Utilisation du cluster BeoWulf

The ICMP/LQM BeoWulf Cluster

This documention covers the use of the « Quantum Wolf » Cluster. It is separated into the sections:
  1. Compute nodes
  2. File-systems
  3. Batch job queue
  4. Utilities
The cluster is accessible by ssh using the address:
ssh username@lqmmaster.epfl.ch

If accessed from outside the EPFL network, you need to be logged in the EPFL VPN first.
The current status of the cluster and workload may be viewed at lqmmaster.epfl.ch/ganglia (requires being
on the EPFL VPN or the EPFL local network).
Jobs must be submitted to the SLURM queue using batch scripts (see below):
sbatch job.batch

1. Compute nodes

The cluster is made out of 96 compute nodes. The most important aspects are:
  1. The nodes are loosely connected through a LAN Gigabyte network.
  2. The nodes do not have hard drives thus « live » entirely on the RAM.
  3. The nodes have access to permanent storage through a NFS server (see file-systems below)
  4. Each node has a 4-core Intel CPU i5-3350P, thus 384 cores total.
  5. The nodes qwf001 and qwf0[05-14] have 4GB of memory.
  6. The nodes qwf0[02-04] and qwf0[15-96] have 8GB of memory.
The calculations suitable for the Quantum Wolf Cluster must meet the following criteria:
  1. The network must be used as little as possible.
  2. I/O operations should not be done concurently by a large number of processes over the network.
  3. Files written in the node local memory (in RAM) must keep small in order to not saturate the compute nodes memory.
  4. Large files may be written through the network on the NFS shares.

2. File-systems

There are 3 file-systems that are in use on the « Quantum Wolf » Cluster.
  1. /home: This is a permanent storage file-system hosted on lqmmaster.
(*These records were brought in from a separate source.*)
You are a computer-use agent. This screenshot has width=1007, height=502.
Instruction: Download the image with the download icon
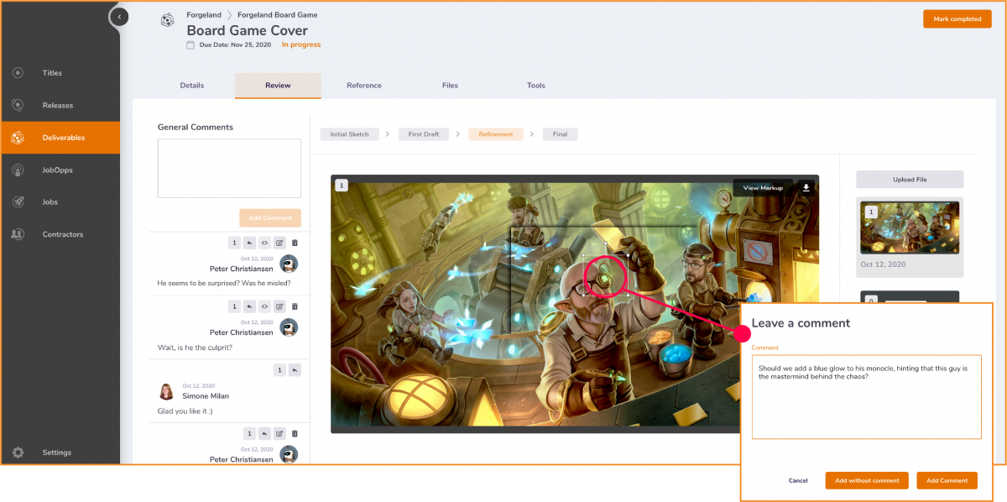[806, 188]
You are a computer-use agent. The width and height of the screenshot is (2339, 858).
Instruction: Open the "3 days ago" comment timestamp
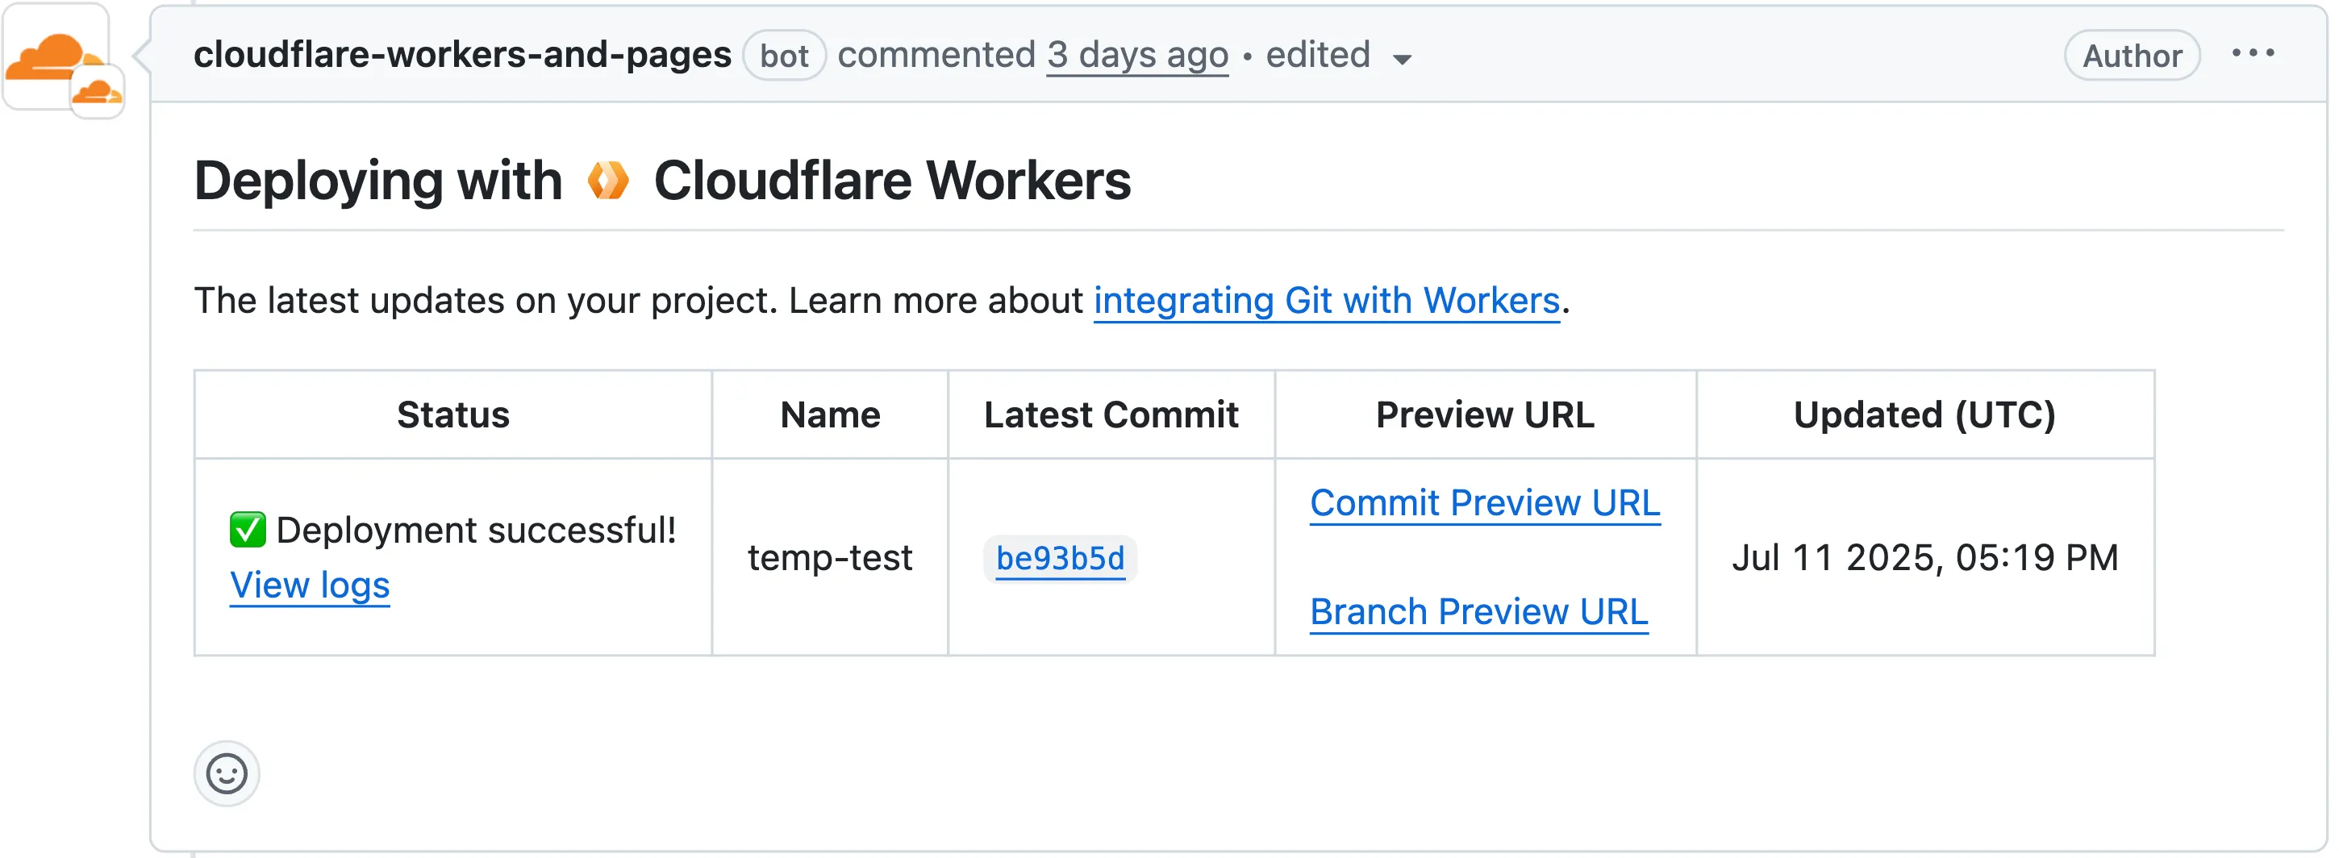point(1137,55)
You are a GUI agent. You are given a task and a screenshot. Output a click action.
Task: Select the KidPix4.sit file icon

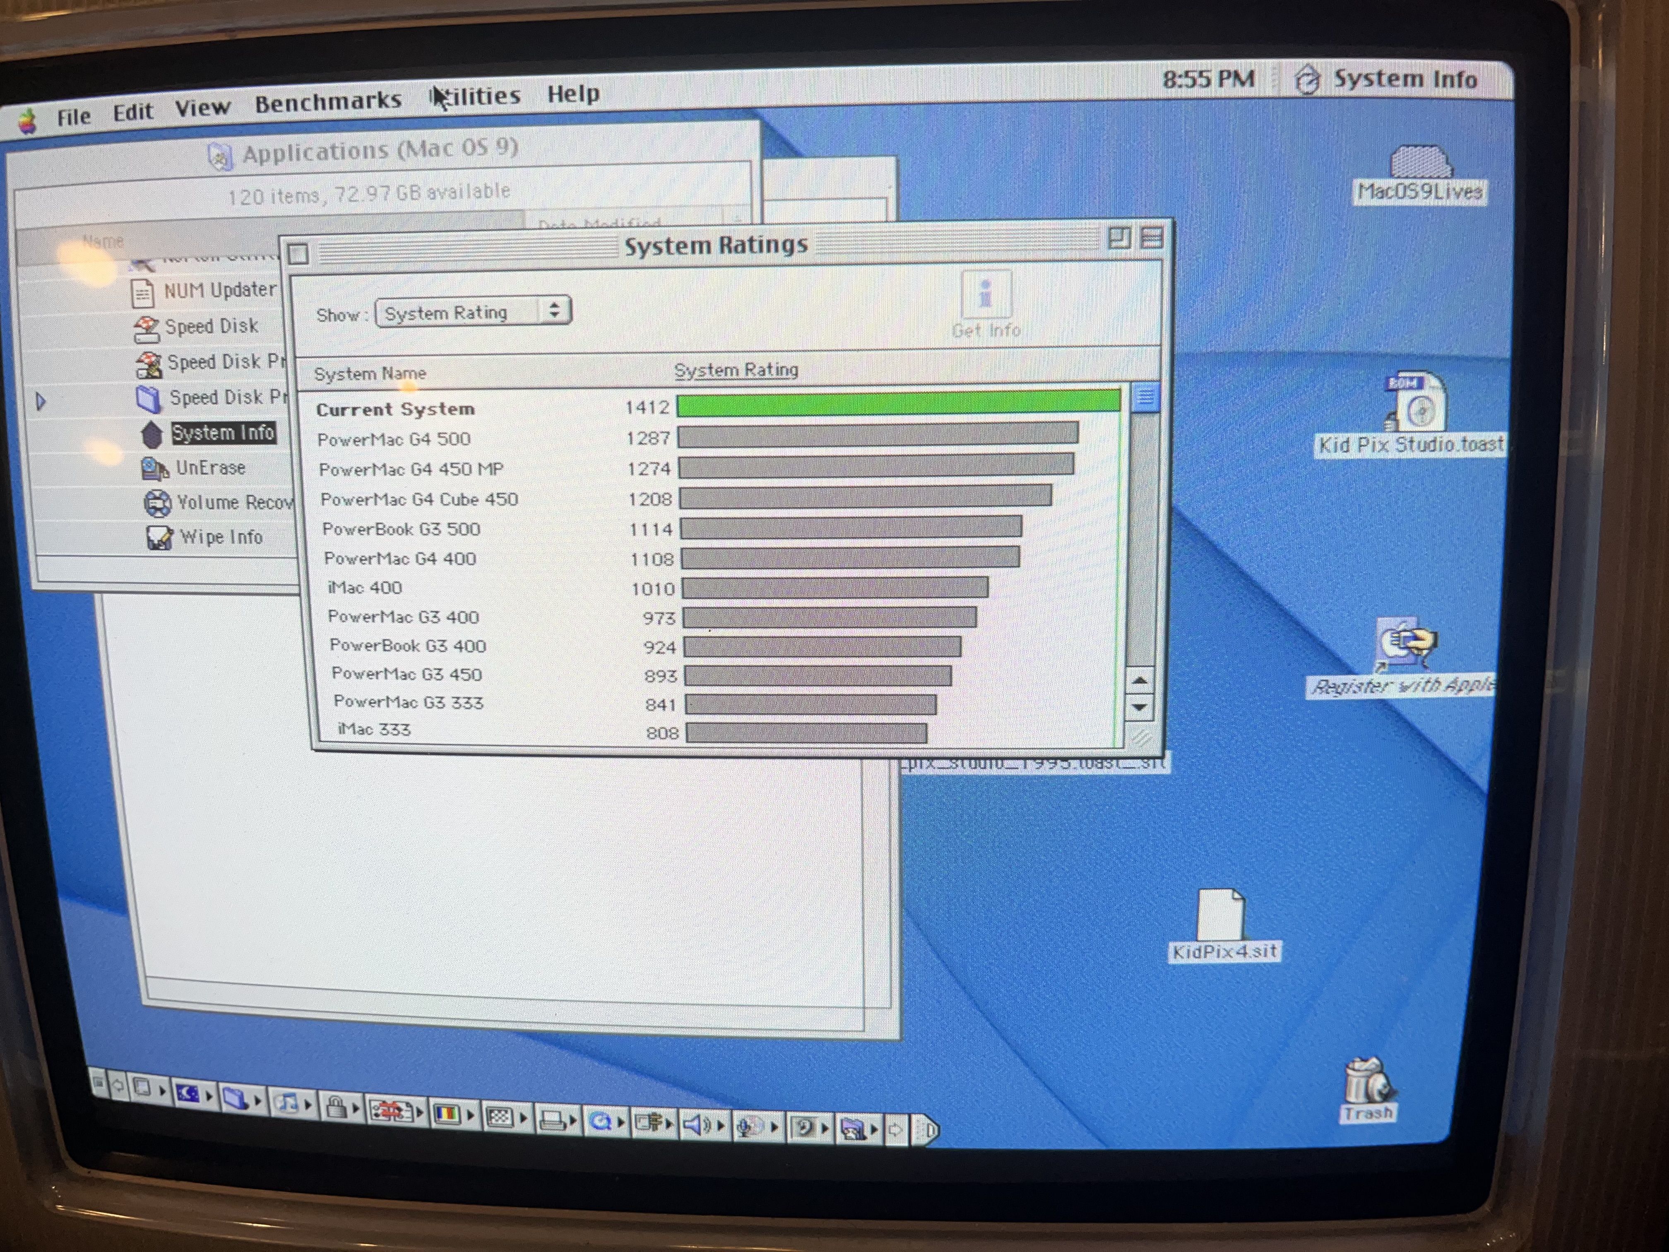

The nodes have access to it as a NFS share. This is meant for small files and binaries (typically your scripts, source code and programs. There is no backup.
  2. /data: This is a large permanent storage file-system hosted on lqmmaster. The nodes have access to it as a NFS share.This is meant to store the data-files resulting from the calculations. There is no backup.
  3. /scratch: This is a local file-system present both on the nodes and lqmmaster. On the nodes, this storage resides on the RAM and thus is erased when a node halts or reboot. The content of the lqmmaster:/scratch may be pushed on the nodes qwf#:/scratch using « qwf-sync » while the nodes qwf:/scratch content may be retrieved on permanent storage on lqmmaster using « qwf-sync-back » (see Utilities below). This is a very fast file-system where you want to put your input files and /or write the (small) output files.
The figure below summarize the « Quantum Wolf » file-systems:

3. Batch job queues

The cluster uses a job scheduling manager to distribute the computational resources across the users. The chosen manager is SLURM. Calculations must be submitted to a queue before they can be run. This is done by writing a batch script where the header tells the queuing system about what is needed to perform the calculation. The job is submitted with:
sbatch jobfile.batch

Examples of batch scripts may be found in the /cluster/jobfiles folder and are linked below.
The cluster has several partitions where you can submit your job:
  1. qwfall: Contains all the nodes and has a maximum runtime of 24 hours.
  2. qwfall-long: Contains all the nodes and has a maximum runtime of 7 days.
  3. qwfhm: Contains the 85 nodes which have 8GB of memory, qwf0[02-04] and qwf0[15-96]. Maximum runtime of 24 hours.
  4. qwfhm-long: Contains the 85 nodes which have 8GB of memory, qwf0[02-04] and qwf0[15-96]. Maximum runtime of 7 days.
  5. qwflm: Contains the 11 nodes which have 4GB of memory, qwf001 and qwf0[05-14]. Maximum runtime of 24 hours.
  6. qwflm-long: Contains the 11 nodes which have 4GB of memory, qwf001 and qwf0[05-14]. Maximum runtime of 7 days.
The priority of the jobs submitted in the long partitions (qwfall-long, qwfhm-long and qwflm-long) is lower than the one in the short ones. The longer a job is holded in the queue the higher its priority gets.


4. Utilities

To ease the use of the cluster, you can use the following utilities:
  • qwf-clear: Clears the local scratch on the compute nodes.
  • qwf-count: Returns the number of available compute nodes.
  • qwf-foreach: Execute a command sequencially on each node.
  • qwf-hosts: Returns a list of the available compute nodes.
  • qwf-list: Constructs a list of compute node-names such as « qwf001.qwf,qwf002.qwf,……,qwf016.qwf ».
  • qwf-passwd: Updates your password on all the nodes. Please do not change your password using the standard unix « passwd » as it would only change it on lqmmaster.
  • qwf-sync: Push the content of your lqmmaster:/scratch/$USER folder onto the compute nodes qwf#:/scratch/$USER folders.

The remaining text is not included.